Linear Regression is a well-studied and frequently applied tool.  In this checklist, I walk you through the steps you need to take to have a valid, useful model.  If you’re interested in a “in-the-works” R package for this tool, check out lmade.

Business Understanding

This is the thing no automation software can handle.  You, as an analyst, need to know the background of the model and its importance.

  • Do you know what you’re trying to model?
  • Do you know why you’re trying to model?
  • What is the potential outcomes of your model?

Data Understanding

Examining your data, you’ll need to find patterns that you can take advantage of in your model.  The majority of insight usually comes from plotting your data and toying with the results.

  • Do you know what all of your data means?
  • Plot your X and Y variables.
  • Examine correlation among your X and Y variables.
  • Look for outliers in your data.
  • Look for missing data.
    • Does that missing data have a pattern or meaning?
  • Try simple models, based on business understanding first.

Data Preparation

With a firm understanding of the attributes of your data, you’ll start applying some modification to your data and potentially creating new variables.
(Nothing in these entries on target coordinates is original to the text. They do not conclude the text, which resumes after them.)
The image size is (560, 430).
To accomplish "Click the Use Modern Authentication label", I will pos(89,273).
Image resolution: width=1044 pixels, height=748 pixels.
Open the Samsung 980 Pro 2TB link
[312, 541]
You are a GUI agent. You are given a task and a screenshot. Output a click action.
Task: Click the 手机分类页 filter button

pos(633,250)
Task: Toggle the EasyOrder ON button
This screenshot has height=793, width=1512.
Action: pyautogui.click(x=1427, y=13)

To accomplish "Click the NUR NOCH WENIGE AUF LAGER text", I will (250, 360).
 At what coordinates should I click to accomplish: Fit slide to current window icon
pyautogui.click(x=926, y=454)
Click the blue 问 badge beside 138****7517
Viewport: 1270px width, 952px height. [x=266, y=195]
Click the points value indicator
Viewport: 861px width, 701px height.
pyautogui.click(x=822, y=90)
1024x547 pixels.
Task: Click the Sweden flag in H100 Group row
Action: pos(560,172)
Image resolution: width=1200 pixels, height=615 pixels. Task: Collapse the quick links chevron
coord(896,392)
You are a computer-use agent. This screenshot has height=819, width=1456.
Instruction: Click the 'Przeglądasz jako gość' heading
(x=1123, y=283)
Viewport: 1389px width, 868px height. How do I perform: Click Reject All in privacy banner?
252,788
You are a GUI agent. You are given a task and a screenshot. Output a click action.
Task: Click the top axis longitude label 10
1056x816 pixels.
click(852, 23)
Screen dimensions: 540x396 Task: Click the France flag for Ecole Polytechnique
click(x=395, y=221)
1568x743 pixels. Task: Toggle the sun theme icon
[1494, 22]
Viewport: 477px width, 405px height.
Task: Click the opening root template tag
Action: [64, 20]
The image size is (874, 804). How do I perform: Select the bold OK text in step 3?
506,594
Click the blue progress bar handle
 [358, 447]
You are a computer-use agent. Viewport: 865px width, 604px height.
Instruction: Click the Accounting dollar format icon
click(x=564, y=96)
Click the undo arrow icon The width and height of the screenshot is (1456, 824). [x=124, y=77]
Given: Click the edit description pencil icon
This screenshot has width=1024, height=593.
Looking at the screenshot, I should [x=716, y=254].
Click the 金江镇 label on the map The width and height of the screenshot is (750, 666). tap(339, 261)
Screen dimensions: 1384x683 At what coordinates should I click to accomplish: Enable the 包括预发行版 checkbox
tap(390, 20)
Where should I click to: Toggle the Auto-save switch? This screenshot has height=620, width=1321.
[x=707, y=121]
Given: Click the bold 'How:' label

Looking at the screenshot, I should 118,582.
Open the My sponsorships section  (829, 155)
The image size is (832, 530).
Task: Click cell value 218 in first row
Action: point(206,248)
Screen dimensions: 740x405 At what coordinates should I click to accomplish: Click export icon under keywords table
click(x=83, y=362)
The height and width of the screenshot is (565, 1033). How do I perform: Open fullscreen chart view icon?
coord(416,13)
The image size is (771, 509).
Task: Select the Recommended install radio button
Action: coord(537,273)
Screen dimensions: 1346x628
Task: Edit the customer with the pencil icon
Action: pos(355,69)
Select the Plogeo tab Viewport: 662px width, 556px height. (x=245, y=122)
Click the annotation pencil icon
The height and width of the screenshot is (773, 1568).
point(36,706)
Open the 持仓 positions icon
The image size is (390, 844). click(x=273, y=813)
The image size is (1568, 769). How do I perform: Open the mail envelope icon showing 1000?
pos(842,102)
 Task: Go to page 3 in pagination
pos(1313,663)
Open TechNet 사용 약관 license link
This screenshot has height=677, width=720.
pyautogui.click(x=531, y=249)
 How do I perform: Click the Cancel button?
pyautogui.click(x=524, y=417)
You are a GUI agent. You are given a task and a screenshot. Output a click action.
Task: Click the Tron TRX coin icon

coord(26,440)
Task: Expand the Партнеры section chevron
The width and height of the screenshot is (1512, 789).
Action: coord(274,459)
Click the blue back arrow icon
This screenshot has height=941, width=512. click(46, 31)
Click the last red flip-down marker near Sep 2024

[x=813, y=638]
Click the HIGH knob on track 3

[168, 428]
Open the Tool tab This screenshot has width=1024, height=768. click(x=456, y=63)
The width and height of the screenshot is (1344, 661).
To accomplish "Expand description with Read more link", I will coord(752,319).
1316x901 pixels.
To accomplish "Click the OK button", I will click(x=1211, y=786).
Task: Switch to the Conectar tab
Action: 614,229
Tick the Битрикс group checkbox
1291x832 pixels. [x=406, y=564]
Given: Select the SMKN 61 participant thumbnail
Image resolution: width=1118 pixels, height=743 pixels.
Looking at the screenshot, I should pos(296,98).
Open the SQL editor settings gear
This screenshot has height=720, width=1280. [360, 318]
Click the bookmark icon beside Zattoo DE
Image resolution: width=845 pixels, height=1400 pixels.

  • Create dummy variables (if necessary) and identify your base case.
  • Fill in missing data.
  • Possibly drop outliers.
  • Transform your X variables
  • Transform your Y variable (e.g. natural log).
  • Extract features (PCA, Clustering).
  • Potentially find more data.

Linear Regression Assumptions

Traditionally, you’ll want to check these assumptions after building your model.  If any of these assumptions aren’t met, you cannot be confident that your model’s coefficients are truly the best.

  • Sum and mean of errors are zero.
  • Errors are normally distributed.
  • Errors are independent of each other.
  • Variance of errors are constant.

Checking Model Assumptions

  • Plot residuals on vertical axis and each X variable on horizontal axis.
  • Plot residuals on vertical axis and actual Y variable on horizontal axis.
  • Check if 5% or more of residuals are outside two standard deviations from zero.
  • If some coefficients have unexpected signs, check for multi-collinearity.

Unequal Variances

  • Plot residuals and look for expanding pattern.  Apply log transformation to Y.

Normality Assumption

  • QQ Plot and Histogram
  • Jaque-Bera test for normality.

Influential / Outlier Points

  • Standardized Residuals
  • Studentized Residuals
  • Jacknife
  • DBScan

Detecting Residual Correlation

  • Durbin-Watson test

Model Performance

What’s the point of building a model if it isn’t accurate on new data.  One of the most important tasks is to create a validation set: a set of data that the model has never seen.  A validation set lets you report unbiased performance measures.

Many statistical tools will report these measures on your training data automatically.